Does NSF know how to design an experiment?

The journal Science has a news piece on an experimental program in which the National Science Foundation varied the way grant proposals are submitted and evaluated to see if there was any effect on the outcomes:

They invited the applicants to supplement their standard, 15-page project descriptions and itemized cost estimates with two-page synopses that left out the details of each proposal but underscored the central idea. All of the applicants agreed to participate.

The division assembled two peer-review panels. One rated the traditional full proposals, while the other evaluated the two-page versions, which omitted the names and affiliations of applicants.

The two panels came up with quite different ratings.

The Science piece goes on to speculate that making the applicants anonymous makes a big difference in how proposals are evaluated. They have to base this on anecdotal evidence, though: one person from a lesser-known institution got funded under the anonymized protocol but had previously been rejected under the onymized protocol. (“Onymized” isn’t a word, as far as I know, but it should be.)

They have to rely on anecdata rather than using the actual data from this experiment, for a reason that should be obvious to any middle-school science fair entrant: the experimental protocol changed two important things at once. There’s no way to tell from the results of this experiment whether the change in outcomes was due to the applicants’ anonymity or to the shortening of the proposals from 15 pages to 2.

Radically shortening proposals like this is a huge change.
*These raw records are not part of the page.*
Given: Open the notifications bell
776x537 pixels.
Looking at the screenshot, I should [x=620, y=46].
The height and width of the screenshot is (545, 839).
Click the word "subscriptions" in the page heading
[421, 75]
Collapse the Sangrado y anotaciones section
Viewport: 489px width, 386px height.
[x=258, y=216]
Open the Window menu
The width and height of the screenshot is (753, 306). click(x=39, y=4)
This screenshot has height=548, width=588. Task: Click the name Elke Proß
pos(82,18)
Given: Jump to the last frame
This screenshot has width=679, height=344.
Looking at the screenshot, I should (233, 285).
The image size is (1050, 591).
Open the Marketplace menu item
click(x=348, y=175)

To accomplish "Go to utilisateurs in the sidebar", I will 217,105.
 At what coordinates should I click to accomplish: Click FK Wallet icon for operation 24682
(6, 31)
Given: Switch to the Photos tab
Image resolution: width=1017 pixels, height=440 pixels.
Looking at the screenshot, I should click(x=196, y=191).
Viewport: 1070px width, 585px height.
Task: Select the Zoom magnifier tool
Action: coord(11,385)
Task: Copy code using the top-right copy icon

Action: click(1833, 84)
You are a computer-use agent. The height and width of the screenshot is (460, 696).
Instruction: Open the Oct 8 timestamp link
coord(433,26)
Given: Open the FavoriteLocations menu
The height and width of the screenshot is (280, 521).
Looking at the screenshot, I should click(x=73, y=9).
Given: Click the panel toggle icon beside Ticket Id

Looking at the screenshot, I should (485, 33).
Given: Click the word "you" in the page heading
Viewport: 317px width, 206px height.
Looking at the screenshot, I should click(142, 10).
There’s no way for a 2-page proposal to contain a significant amount of information about the proposed research. I’d be astonished if you got similar results from reviews of the 15-page and 2-page proposals, even if you leave anonymity aside. But because of what appears to be a bizarrely flawed experimental design, I don’t know for sure, and neither does anyone else.

In fairness, Science does note that NSF plans to do another round of the study to try to separate out the two effects. But I’m baffled by the choice to put them together in the first place.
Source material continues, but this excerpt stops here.